Sample Personal Statement Data Science
Stanford Ph.D. Biomedical Data Science
My primary career objective is to bridge the distance between technical healthcare information
within clinical information systems and the broader public’s understanding, using novel analytics
methods as my tools. I fervently believe that developing user-centered design methods and
computationally advancing health data delivery for patients and clinicians will allow for
streamlined insights, greatly enhancing clinical decision-making, patient outcomes, and health
equity.
Stanford Medicine’s Department of Biomedical Data Science (DBDS) has demonstrated its
commitment to leveraging innovative data-centered techniques to advance the biomedical and
healthcare domains. This renders DBDS the ideal setting for me to pursue an Academic Research
MS in Biomedical Data Science. DBDS’s renowned faculty, emphasis on scientific
communication, and comprehensive curriculum will equip me with the robust foundation
required to revolutionize the dissemination of health data.
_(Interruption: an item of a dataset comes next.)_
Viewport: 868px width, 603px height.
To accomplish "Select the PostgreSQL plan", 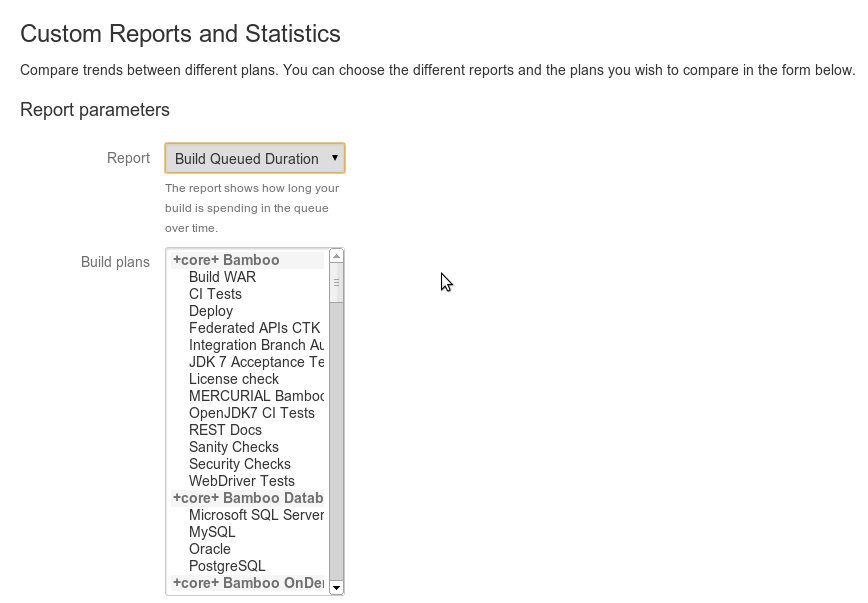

Following this degree, I hope to
pursue a PhD in Biomedical/Clinical Informatics, with the intention of entering industry to
specialize in the design, development, and implementation of novel informatics tools to
advance patient care.
The pandemic revealed that scientific communication remains a significant barrier to
healthcare equity. I recognize that prioritizing verbal and written communication
alongside technical skills is critical to addressing this challenge. To build a strong
qualitative and quantitative foundation, I chose Swarthmore College to pursue my
undergraduate studies in Computer Science and Economics, with a minor in Biology.
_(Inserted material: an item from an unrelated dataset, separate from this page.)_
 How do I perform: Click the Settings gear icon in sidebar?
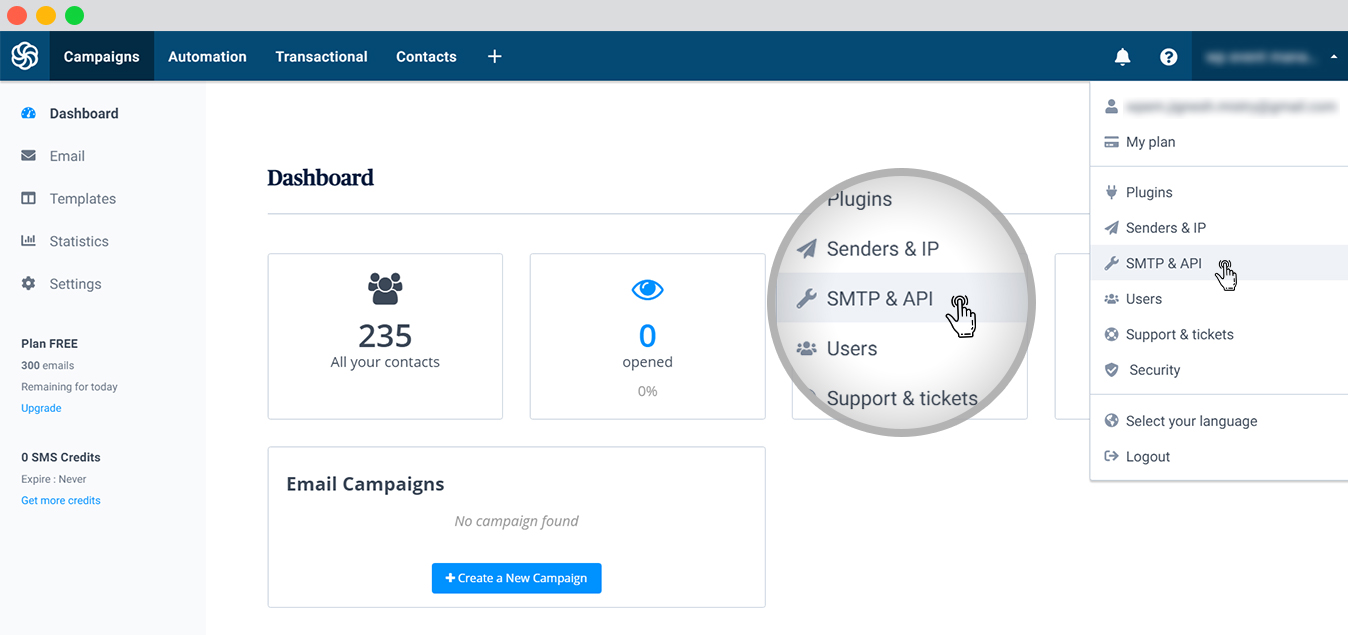pos(28,284)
There, I developed a strong computational foundation, encompassing a deep
comprehension of system operations, effective problem-solving, collaborative
teamwork, and a self-starting mindset, enabling me to acquire the tools necessary to
tackle complex problems. During my first two years at Swarthmore, I engaged in
interdisciplinary projects promoting self-awareness, health, and well-being. These
projects included using Python to employ six machine learning classifiers to predict
personality types of social media users and developing a user interface with HTML,
CSS, Python, JavaScript, SQL, and Flask for exploration of Swarthmore’s gym
equipment and its uses. These projects sparked my interest in academic research and
cultivated my inquisitive nature, inspiring me to seek a formal research mentorship for a
project that closely aligns with my passion for biomedical data science and clinical
informatics.
Following my freshman year, I was awarded an NSF/DOD grant to conduct data
analytics research at the University of Southern California Information Sciences Institute
under Dr. John Heidemann. My primary task was to develop a public web application
displaying shifts to COVID-19 Work- from-Home (https://covid.ant.isi.edu). To complete
this project, I gained proficiency in five computer languages, including Python,
JavaScript, HTML, CSS, and PHP, analyzed raw data in SQL from multiple databases
to identify the optimal strategy for delivering information to users, and ascertained the
relevant information to present. In particular, I chose to generate multi-tab pop- ups
containing interactive line graphs for temporal changes and dynamic tables for Internet
Service Provider information. I later extended and adapted my work for their ANT
Outage World Map (https://outage.ant.isi.edu/). Equally as important, I gained firsthand experience operating within a research team, asking questions, incorporating feedback,
and communicating progress on my project. Furthermore, I learned how to properly
draft a publication as first author, undergo the review process, and present to and
converse with professionals at the 2021 IEEE International Conference on Big Data
(BigData). 1 To strengthen my ability to communicate our process to those beyond the
field, I created and presented a poster at the University of Minnesota’s REU Poster
Symposium. 2 These experiences were my first exposure to the complexities of
effectively distilling complex information into easily understandable insights for those
unfamiliar with the subject.
In an effort to apply data analytics and advanced computational methods to the
healthcare domain, I began working at Harvard Medical School’s Department of
Biomedical Informatics under Dr. Nils Gehlenborg. I was selected to work on a research
team committed to leveraging data science to generate detailed genomics visualizations
to mitigate the challenges biomedical researchers face. Specifically, I applied an edge-
bundling algorithm using TypeScript to the lab’s grammar- based genomics visualization
toolkit known as Gosling (https://gosling.js.org). This edge-bundling algorithm reduced
the visual clutter of the genomics visualizations, elucidating pertinent information to
biomedical researchers and enabling the formation of hypotheses.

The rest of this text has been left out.